[Stored data]
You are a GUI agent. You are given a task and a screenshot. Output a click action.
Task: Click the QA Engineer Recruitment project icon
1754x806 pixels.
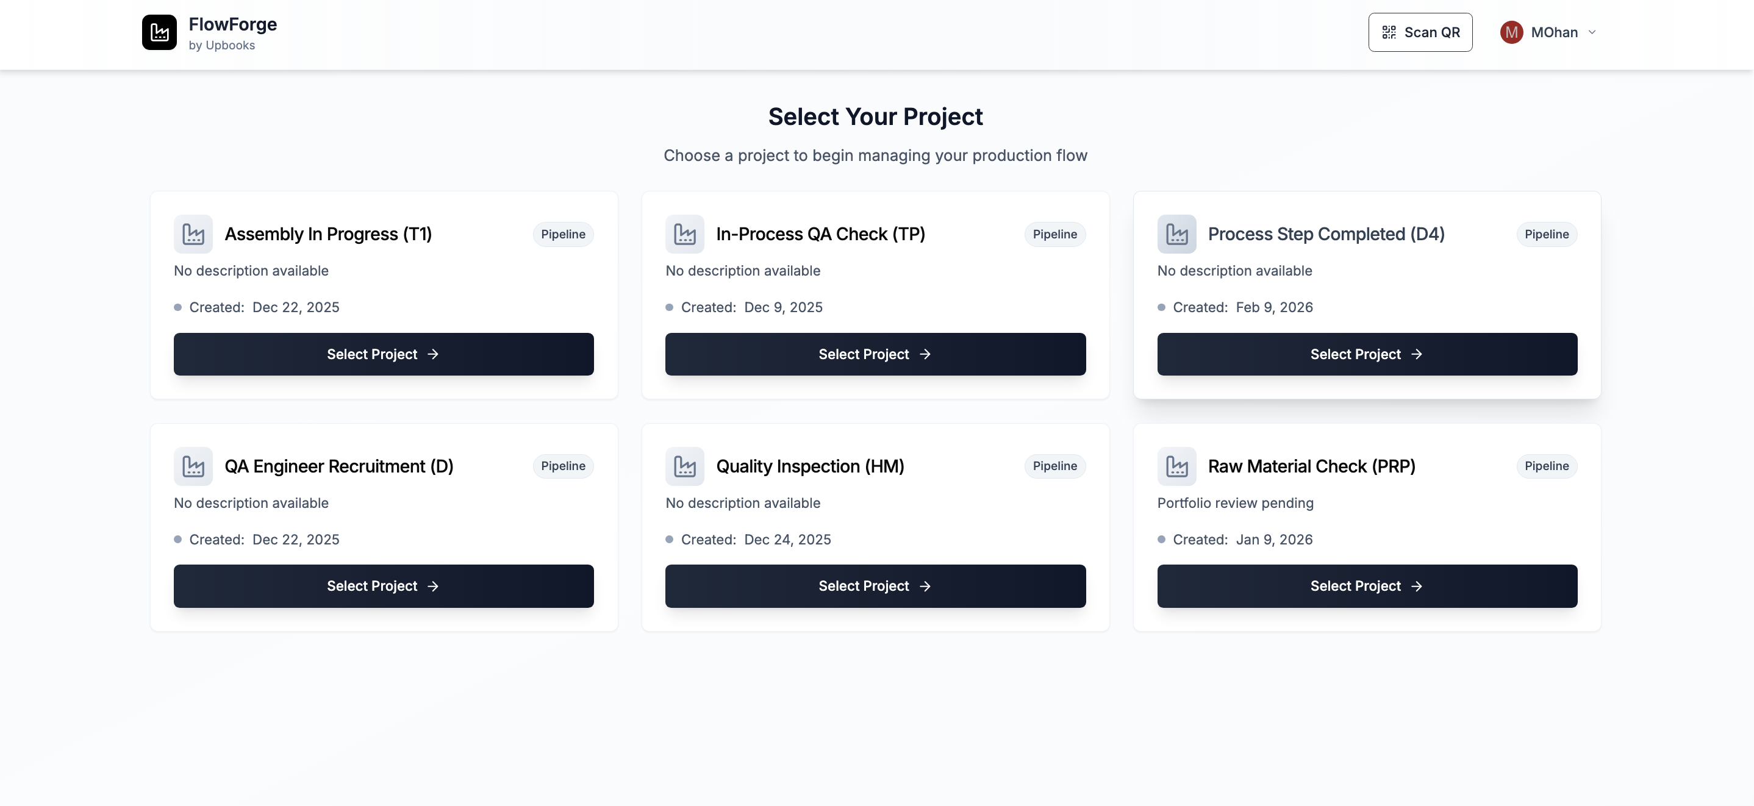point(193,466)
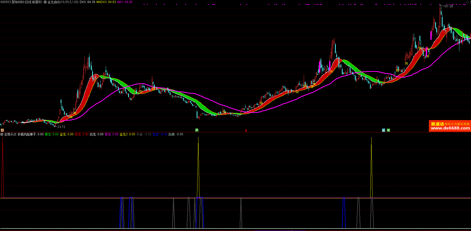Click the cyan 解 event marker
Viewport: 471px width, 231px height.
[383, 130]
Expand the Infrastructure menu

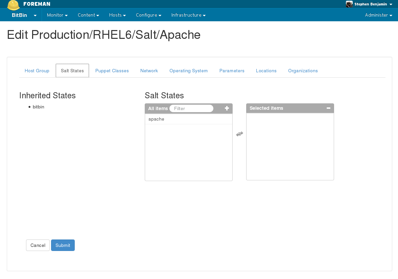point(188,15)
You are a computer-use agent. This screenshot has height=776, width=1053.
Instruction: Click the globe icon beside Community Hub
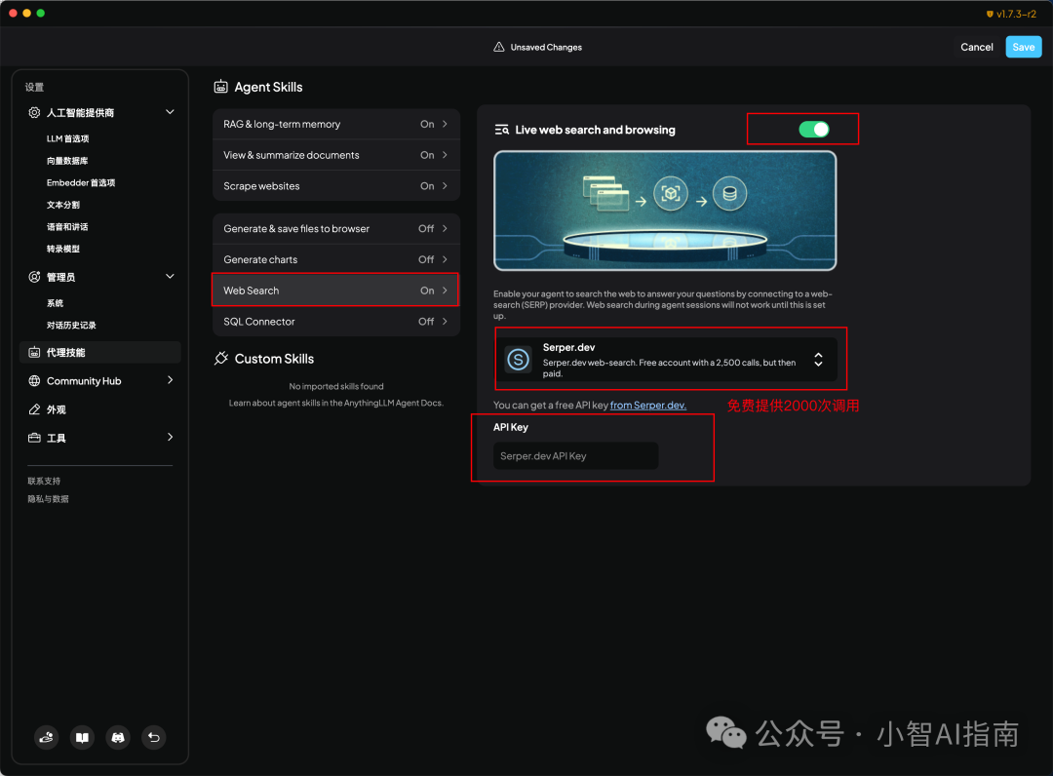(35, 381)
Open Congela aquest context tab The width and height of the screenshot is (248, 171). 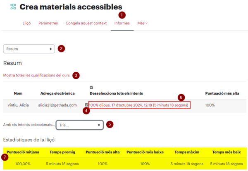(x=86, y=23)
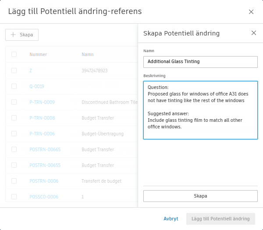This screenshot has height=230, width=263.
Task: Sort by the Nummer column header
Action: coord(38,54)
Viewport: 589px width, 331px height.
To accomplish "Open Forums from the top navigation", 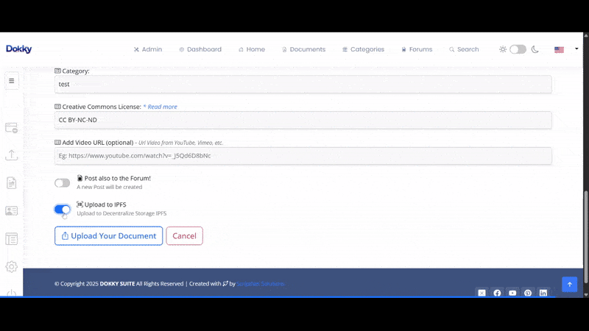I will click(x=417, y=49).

* _YOUR GOAL_
Track down every line in the entries that includes the string "agent", and copy it.

* _ANSWER TO THE PROBLEM_
You are a GUI agent. You are given a task and a screenshot. Output a click action.
You are a computer-use agent. This screenshot has height=776, width=1053.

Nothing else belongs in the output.